As it stands, the legislation grounds extraordinary powers to the minister—for example, to impose total enrolment limits by legislative instrument and to impose total enrolment limits by notice to the provider. Then there's the real sledgehammer—additional provisions to allow the minister to impose enrolment limits on individual courses by legislative instrument or by notice to the provider.

As it stands, the legislation grants extraordinary powers to the minister, for example, to impose total enrolment limits by legislative instrument and to impose total enrolment limits by notice to the provider. Then—the real sledgehammer—there are additional provisions to allow the minister to impose enrolment limits on individual courses by legislative instrument or by notice to the provider.

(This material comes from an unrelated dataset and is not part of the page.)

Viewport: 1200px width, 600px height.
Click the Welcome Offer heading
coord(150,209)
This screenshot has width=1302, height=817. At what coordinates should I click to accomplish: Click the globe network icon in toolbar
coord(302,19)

This is just too much power in the hands of one minister, and I wholeheartedly support the amendment just proposed by my colleague the member for North Syndey to remove that provision. Meanwhile, I'm offering a sunset clause of two years that would enable the government to get over what it sees as an immediate but one-off problem. It would also give the sector certainty that the extraordinary powers granted to the minister would not be used in unacceptable ways by a future incumbent. This parliament simply should not leave such overwhelming powers in the hands of one person given its potential impact on what has been an Australian success story.

Control over individual courses ought to be the responsibility of the individual institutions and not imposed by a minister. We have already seen the damage done by the previous government with its job-ready program, designed to make some university courses less attractive than others by, for instance, more than doubling student contributions to a three-year humanities degree, from $20,000 to more than $43,000—an increase of 113 per cent. Despite this price signal, Australia's largest universities earlier this year reported a jump in applications for arts degrees, leading to higher enrolments. It is this sort of meddling, therefore, that has already proved counterproductive.

The government acknowledged to me that it might have been a different story if the Australian tertiary education authority had already been up and running. I offered suggestions to address this conundrum. They were considered but rejected. Perhaps it would have been the case that, had the government seen its way clearly, the presence of my amendment might have given them cause to get a wriggle on and actually see the authority established. I do suspect that, if the minister had been the ultimate decision-maker, a sunset clause would have seen the light of day—to mix the metaphor.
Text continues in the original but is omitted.